IV. THE APPEAL OF THOSE WHO HAVE BECOME KEENLY SENSITIVE TO GOD'S SEPARATION FROM THEM. This is set forth by two figures. He has become as a stranger in the land, as a wayfarer pitching his tent for the night. The people profess to wonder why it is so, and yet they need not wonder. He who has been in their midst because, first of all, he has gathered them around him as the recipients of measureless privileges, finds rivals raised on every high place and in every grove. His special commands are shut out from influence on the conduct of daily life. His messenger is scorned by rulers and conspired against by his own kinsfolk. What is all this but to become even worse than a stranger? A stranger may advance through successive grades of acquaintanceship into bosom affection and trust; but if he who is and ought to remain the center gets pushed out little by little, even beyond the circumference, what force is there potent and exact enough to bring the former relation back? God had told these people how to treat the stranger, but instead of attending to his commands they had ended by making God himself a stranger.

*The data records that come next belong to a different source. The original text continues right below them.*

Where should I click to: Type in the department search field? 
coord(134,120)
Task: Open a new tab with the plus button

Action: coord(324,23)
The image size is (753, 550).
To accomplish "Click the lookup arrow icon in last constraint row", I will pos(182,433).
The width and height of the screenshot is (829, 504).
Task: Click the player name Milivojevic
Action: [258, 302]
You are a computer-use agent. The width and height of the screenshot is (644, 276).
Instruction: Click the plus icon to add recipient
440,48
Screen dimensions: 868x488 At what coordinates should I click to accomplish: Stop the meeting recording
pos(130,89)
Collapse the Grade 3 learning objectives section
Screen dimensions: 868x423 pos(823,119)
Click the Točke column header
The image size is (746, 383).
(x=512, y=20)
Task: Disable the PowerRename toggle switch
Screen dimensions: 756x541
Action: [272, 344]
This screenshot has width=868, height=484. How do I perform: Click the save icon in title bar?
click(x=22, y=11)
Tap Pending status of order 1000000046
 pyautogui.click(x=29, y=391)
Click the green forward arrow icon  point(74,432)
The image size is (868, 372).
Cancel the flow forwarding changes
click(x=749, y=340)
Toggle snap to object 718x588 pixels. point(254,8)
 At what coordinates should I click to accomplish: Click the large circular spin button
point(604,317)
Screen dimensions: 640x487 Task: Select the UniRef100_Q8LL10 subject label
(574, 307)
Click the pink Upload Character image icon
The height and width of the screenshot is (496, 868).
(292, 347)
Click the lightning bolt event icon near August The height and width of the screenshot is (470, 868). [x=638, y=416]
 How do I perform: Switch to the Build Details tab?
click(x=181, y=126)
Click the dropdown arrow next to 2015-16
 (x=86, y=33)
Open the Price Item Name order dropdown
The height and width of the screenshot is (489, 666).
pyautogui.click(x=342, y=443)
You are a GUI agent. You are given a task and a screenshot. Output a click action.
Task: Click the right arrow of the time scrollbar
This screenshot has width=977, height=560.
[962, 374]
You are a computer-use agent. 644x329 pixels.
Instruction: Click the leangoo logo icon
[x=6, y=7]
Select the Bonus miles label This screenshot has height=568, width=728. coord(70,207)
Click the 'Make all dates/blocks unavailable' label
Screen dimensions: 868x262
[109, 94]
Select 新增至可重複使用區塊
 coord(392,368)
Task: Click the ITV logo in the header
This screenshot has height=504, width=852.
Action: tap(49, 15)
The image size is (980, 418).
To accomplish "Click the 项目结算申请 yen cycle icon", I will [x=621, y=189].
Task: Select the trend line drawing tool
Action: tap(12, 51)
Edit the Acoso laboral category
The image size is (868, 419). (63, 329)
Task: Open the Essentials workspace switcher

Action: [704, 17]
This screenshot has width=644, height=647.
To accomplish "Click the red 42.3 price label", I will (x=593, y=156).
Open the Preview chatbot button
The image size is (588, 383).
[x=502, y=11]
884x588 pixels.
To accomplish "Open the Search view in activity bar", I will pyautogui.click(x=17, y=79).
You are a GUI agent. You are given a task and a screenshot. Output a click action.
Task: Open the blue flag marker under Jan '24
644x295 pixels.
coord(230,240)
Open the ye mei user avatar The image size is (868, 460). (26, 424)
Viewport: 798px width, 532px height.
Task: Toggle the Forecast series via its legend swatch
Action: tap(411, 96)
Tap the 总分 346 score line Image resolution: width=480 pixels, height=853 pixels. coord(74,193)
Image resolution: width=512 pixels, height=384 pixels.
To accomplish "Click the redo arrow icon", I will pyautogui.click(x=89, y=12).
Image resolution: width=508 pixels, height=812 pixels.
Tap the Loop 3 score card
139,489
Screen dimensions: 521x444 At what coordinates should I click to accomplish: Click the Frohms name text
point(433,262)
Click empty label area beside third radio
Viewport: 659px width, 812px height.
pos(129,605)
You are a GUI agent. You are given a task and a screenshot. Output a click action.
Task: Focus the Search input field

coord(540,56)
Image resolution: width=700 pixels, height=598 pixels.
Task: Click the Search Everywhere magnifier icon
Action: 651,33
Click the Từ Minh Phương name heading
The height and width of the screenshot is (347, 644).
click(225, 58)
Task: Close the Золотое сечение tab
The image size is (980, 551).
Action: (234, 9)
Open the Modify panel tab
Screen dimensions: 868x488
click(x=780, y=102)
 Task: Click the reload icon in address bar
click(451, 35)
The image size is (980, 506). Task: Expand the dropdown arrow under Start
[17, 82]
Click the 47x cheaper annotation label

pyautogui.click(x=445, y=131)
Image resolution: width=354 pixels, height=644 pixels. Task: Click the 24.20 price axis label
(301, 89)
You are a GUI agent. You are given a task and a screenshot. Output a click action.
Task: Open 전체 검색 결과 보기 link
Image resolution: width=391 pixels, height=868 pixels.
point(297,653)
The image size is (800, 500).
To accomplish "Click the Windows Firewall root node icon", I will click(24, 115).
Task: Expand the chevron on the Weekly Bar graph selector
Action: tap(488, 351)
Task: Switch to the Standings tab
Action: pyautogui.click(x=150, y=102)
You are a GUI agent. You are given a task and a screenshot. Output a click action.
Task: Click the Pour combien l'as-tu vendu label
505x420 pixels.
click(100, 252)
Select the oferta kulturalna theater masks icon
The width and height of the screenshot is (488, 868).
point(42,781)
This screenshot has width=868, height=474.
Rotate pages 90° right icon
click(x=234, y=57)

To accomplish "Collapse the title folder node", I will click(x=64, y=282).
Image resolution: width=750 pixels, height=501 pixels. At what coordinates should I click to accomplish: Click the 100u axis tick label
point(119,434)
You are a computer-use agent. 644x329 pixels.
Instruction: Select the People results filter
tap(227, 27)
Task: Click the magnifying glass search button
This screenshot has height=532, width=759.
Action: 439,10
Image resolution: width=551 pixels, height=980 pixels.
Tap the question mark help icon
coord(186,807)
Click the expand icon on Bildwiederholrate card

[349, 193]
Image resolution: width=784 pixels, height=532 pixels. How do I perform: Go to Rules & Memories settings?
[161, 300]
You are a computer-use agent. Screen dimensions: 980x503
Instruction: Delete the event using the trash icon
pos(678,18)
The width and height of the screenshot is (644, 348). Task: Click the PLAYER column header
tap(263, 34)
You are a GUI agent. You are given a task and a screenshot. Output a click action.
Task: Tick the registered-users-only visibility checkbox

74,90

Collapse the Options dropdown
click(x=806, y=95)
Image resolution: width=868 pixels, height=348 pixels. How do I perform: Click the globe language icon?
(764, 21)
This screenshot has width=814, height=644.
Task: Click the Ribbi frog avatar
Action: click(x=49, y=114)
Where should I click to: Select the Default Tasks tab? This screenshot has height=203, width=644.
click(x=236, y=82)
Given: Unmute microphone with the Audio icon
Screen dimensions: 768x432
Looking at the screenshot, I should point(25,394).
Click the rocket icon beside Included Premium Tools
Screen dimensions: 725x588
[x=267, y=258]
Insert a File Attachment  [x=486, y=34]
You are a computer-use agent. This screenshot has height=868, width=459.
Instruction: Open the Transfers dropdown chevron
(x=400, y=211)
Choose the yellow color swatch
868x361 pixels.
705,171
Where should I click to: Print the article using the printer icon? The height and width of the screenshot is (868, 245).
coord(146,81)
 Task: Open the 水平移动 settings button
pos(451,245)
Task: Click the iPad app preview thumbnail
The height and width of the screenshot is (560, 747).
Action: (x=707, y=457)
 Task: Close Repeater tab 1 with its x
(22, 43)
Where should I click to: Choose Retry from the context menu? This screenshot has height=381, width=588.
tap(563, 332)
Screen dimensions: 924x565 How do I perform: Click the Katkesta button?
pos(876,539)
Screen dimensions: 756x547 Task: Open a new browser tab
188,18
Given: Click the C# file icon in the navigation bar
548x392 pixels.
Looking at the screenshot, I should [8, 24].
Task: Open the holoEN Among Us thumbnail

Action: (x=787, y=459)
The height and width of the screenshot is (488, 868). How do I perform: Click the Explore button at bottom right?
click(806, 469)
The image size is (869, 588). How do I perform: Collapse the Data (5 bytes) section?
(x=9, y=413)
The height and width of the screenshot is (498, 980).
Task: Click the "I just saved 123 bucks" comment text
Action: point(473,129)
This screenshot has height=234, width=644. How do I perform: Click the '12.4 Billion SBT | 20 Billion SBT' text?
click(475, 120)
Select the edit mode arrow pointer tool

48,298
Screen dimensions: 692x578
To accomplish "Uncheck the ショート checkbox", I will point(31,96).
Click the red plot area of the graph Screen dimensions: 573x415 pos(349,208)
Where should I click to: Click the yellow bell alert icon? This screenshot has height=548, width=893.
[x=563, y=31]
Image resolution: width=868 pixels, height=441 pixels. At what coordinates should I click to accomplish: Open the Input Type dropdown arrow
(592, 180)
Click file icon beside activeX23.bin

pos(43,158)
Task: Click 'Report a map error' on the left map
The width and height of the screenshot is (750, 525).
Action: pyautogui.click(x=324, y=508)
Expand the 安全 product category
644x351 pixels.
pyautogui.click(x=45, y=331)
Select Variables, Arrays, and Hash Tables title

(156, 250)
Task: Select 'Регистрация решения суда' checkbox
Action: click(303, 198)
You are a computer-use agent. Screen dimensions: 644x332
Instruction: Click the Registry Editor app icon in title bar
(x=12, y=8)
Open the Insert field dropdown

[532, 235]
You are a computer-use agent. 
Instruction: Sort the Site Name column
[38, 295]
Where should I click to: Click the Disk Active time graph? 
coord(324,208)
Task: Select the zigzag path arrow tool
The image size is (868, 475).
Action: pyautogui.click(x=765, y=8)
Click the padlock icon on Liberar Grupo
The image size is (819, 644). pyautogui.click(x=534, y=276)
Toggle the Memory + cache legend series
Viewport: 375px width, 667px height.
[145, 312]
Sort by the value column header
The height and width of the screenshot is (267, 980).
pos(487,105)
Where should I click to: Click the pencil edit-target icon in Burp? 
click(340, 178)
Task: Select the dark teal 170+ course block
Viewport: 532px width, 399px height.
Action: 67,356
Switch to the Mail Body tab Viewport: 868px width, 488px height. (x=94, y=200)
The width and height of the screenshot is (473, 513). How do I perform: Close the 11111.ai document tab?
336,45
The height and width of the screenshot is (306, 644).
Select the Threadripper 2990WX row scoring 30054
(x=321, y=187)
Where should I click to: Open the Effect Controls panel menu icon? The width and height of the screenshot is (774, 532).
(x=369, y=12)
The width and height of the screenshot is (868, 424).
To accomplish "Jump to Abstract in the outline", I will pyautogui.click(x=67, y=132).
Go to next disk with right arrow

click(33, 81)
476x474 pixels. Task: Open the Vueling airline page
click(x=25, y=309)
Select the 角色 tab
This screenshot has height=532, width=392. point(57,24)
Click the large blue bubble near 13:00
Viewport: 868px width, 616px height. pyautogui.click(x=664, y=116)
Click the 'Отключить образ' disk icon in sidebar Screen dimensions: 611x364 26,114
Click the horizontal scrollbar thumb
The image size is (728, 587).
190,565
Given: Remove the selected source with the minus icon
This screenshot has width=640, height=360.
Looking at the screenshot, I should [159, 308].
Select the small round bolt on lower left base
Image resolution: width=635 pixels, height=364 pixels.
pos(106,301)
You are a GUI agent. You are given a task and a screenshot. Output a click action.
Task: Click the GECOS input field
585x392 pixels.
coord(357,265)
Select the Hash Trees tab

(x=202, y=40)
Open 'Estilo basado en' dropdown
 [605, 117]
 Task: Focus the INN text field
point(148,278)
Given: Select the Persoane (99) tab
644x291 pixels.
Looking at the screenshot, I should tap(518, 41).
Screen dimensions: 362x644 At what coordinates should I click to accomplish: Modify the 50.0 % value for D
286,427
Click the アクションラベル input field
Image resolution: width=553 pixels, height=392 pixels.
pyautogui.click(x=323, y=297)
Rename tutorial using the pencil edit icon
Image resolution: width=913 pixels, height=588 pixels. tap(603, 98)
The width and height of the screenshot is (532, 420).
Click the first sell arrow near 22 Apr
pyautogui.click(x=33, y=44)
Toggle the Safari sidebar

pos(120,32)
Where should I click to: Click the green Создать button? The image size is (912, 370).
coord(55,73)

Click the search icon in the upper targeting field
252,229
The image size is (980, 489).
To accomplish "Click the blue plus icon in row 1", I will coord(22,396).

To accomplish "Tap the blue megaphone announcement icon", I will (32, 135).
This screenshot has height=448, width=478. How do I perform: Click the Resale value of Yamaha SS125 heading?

Needless, then, was it to ask the question, "Why shouldest thou be as a stranger in the land?" As well might the ebbing sea ask the rock round which it rolled at flood, why it had forsaken it. Jehovah had remained the same in truth, in love, and in purpose. It was the people who had failed, and flowed further and further away from him. They talked of him as a mere wanderer among them, whereas they were the real wanderers, wandering in heart, drifting about from one temporary satisfaction to another (Exodus 22:21; Leviticus 19:9, 10, 33; Matthew 25:35; Hebrews 13:2). - Y.



Parallel Verses
KJV: O LORD, though our iniquities testify against us, do thou it for thy name's sake: for our backslidings are many; we have sinned against thee.

WEB: Though our iniquities testify against us, work for your name's sake, Yahweh; for our backslidings are many; we have sinned against you.